Copy the following data line for line without any changes, and leave out the pictures.

begin

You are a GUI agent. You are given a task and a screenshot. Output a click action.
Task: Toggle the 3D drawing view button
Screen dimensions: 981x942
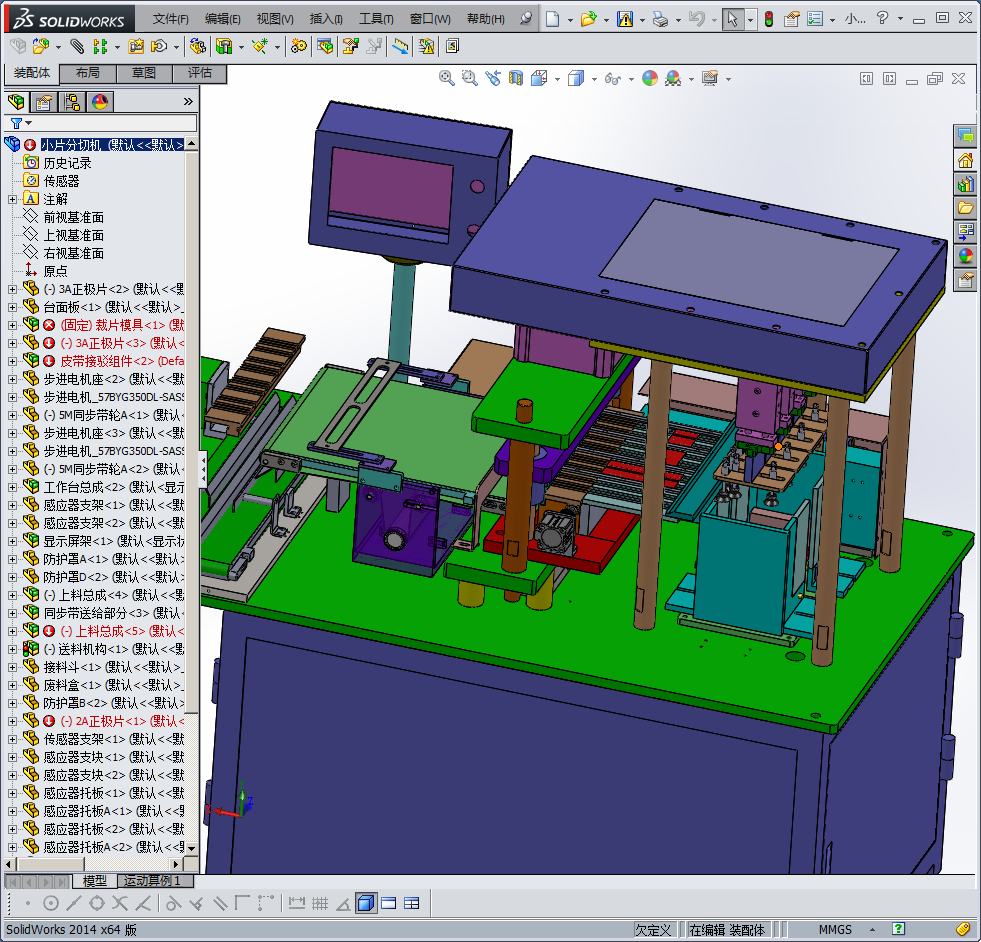[x=366, y=903]
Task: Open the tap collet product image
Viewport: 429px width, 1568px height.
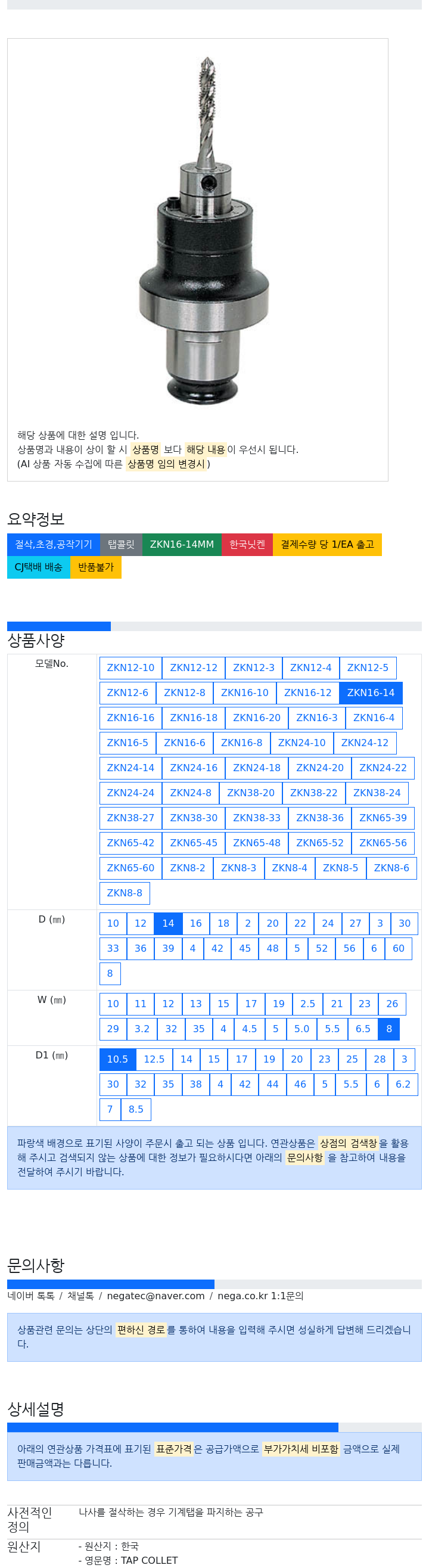Action: coord(203,231)
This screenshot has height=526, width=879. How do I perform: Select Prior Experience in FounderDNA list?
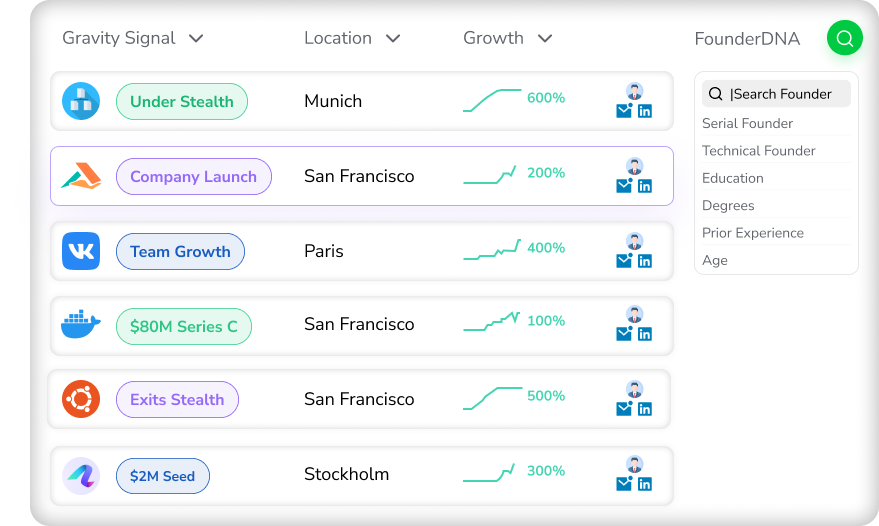tap(752, 233)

end

Task answer:
You are a GUI agent. You are given a task and a screenshot. Output a click action.
Task: Toggle the 3D drawing view button
Screen dimensions: 981x942
[x=366, y=903]
Task: Open the tap collet product image
Viewport: 429px width, 1568px height.
Action: coord(203,231)
This screenshot has height=526, width=879. How do I perform: Select Prior Experience in FounderDNA list?
tap(752, 233)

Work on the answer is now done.